Strength-Training Exercise: The Goblet Squat
The goblet squat, a movement invented by renowned strength coach Dan John, is perhaps the most simplistic, but effective squat variation in existence. What's great about the goblet squat is that it's almost impossible to do wrong, making it a perfect beginner squatting variation.
Just because it's easy and great for beginners, however, doesn't mean that it's of no use to veterans. The goblet squat allows for heavy loading (it makes the movement more difficult, which means you just pick up a heavier weight), just like front squats (which is essentially the same movement, but done with a barbell instead of kettlebells or dumbbells), so after you're comfortable with the movement, you can start to go heavy with it.
Follow these steps to do the goblet squat:
Grab a kettlebell or a dumbbell and hold it snuggly in front of your chest.
This is called the goblet position.
Assume a shoulder-width stance — maybe a smidgen wider — and point your toes slightly out.

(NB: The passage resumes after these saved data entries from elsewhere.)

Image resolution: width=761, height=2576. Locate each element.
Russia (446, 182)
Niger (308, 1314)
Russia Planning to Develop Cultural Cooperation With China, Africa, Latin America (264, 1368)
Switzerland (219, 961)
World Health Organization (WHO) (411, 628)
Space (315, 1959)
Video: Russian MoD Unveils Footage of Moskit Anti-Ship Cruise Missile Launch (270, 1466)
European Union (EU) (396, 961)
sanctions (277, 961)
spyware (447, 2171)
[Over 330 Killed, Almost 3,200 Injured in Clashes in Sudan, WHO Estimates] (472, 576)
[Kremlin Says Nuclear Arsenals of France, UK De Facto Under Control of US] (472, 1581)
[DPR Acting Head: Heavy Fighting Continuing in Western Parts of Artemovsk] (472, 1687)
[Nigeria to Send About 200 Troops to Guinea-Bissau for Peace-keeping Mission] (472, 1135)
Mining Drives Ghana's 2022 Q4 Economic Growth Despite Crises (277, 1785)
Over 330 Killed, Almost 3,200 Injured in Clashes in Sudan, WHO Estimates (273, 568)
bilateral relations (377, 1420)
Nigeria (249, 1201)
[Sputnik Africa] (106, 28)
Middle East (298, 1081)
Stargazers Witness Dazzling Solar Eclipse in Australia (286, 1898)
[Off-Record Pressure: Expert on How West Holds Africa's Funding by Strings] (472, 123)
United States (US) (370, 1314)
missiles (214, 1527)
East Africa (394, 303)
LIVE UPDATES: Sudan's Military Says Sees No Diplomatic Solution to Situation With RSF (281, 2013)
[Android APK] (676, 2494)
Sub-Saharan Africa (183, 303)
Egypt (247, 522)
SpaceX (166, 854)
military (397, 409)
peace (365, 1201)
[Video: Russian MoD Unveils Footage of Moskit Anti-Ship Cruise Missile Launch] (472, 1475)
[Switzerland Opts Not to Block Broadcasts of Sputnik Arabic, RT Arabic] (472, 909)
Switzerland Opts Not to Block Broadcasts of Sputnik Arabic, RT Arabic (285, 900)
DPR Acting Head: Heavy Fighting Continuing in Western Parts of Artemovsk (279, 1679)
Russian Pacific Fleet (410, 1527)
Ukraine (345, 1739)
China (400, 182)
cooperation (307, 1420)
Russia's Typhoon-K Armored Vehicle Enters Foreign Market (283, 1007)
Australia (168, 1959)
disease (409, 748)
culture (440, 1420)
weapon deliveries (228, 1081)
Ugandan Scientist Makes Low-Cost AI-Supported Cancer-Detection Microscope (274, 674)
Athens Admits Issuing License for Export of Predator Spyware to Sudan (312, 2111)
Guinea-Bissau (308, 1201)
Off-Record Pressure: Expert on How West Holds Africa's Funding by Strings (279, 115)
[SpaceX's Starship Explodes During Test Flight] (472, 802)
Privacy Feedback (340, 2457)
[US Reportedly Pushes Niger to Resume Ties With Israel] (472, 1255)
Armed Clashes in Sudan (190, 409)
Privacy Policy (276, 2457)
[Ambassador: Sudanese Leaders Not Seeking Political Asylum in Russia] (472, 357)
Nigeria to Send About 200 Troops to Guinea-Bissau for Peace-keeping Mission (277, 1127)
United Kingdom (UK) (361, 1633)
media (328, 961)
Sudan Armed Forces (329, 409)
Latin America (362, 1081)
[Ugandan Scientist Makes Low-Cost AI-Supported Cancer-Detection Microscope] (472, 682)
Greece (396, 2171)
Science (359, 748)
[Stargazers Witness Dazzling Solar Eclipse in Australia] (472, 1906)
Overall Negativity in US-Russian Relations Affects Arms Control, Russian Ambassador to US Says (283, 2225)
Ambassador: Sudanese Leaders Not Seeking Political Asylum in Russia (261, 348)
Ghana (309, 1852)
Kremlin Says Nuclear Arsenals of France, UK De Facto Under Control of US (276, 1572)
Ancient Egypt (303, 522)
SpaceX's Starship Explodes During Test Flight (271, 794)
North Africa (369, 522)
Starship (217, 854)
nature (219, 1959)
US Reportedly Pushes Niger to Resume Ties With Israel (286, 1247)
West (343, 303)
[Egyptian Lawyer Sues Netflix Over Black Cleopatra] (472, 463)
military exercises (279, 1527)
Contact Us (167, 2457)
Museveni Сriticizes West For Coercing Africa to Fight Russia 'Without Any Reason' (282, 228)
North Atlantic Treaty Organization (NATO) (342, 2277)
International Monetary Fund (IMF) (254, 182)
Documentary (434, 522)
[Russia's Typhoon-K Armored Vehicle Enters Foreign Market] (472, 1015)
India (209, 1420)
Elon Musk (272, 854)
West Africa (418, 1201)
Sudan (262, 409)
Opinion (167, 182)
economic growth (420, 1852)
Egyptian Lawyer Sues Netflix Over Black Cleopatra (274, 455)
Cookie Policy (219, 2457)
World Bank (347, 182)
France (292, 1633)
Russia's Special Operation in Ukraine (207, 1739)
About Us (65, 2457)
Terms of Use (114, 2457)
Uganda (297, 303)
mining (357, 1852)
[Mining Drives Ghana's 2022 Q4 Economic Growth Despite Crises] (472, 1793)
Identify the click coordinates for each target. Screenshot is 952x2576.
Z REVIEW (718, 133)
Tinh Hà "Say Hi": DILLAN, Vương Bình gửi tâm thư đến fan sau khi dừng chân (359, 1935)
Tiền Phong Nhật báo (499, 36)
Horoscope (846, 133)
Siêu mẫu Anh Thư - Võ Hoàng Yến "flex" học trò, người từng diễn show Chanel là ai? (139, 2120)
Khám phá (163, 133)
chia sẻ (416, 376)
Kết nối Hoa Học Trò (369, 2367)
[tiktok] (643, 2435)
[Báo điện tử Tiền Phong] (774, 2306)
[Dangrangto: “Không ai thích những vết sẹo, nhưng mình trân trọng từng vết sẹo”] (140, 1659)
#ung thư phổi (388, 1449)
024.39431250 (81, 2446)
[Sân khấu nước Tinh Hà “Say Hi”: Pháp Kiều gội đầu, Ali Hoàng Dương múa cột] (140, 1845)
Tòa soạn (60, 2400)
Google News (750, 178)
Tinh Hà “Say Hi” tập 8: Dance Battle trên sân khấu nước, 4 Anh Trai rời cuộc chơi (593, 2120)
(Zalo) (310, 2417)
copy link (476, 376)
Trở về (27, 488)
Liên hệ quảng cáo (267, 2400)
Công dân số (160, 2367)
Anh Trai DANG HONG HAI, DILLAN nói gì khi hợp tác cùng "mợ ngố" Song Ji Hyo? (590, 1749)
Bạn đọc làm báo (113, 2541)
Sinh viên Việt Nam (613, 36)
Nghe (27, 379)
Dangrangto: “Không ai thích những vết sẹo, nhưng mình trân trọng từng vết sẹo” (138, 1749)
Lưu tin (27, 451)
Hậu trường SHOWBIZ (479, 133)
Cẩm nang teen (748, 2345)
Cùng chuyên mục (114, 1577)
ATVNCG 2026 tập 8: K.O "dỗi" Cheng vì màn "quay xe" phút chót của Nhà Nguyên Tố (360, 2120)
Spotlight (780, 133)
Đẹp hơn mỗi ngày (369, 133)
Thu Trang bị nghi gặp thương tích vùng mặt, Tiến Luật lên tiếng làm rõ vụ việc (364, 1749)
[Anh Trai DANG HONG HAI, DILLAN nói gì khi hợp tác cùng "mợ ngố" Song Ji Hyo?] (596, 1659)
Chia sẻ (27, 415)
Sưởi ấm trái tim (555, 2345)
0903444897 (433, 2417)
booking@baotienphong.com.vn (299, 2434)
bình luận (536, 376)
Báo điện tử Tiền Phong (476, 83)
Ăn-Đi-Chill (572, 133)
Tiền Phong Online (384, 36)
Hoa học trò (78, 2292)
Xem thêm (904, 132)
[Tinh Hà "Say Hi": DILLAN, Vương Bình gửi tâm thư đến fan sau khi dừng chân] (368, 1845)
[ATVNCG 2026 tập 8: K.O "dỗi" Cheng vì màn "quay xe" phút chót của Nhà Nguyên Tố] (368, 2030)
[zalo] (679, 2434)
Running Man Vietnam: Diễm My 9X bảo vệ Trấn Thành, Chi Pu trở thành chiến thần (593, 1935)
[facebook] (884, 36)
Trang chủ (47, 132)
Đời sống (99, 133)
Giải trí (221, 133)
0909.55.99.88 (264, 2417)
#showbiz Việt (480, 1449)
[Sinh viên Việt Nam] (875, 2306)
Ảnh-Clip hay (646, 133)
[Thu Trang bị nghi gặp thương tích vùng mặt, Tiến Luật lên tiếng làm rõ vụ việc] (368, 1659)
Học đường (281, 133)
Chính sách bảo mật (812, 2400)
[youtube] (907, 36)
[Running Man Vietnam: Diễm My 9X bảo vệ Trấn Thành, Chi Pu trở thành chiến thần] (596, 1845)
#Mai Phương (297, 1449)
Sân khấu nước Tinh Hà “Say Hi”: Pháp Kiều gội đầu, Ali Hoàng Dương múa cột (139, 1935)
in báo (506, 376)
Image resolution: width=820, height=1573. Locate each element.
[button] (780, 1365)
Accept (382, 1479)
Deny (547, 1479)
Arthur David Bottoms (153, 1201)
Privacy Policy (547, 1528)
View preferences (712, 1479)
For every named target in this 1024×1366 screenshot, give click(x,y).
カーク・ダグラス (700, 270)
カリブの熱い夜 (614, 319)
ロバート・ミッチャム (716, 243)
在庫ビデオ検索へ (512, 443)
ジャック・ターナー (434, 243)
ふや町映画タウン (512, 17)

The weight also acts as a counterbalance to help you achieve more depth.
Pull yourself down between your legs and go as low as you can with a flat back while keeping your heels on the ground.
Imagine you're trying to sit down on a curb. Don't forget to breathe. Take a deep breath into your belly before you lower into the squat, and breathe forcefully out as you ascend.
After you hit your maximum depth, push your heels into the ground, and stand straight up to finish the movement.
Your hips and shoulders should ascend at the same rate, not one before the other.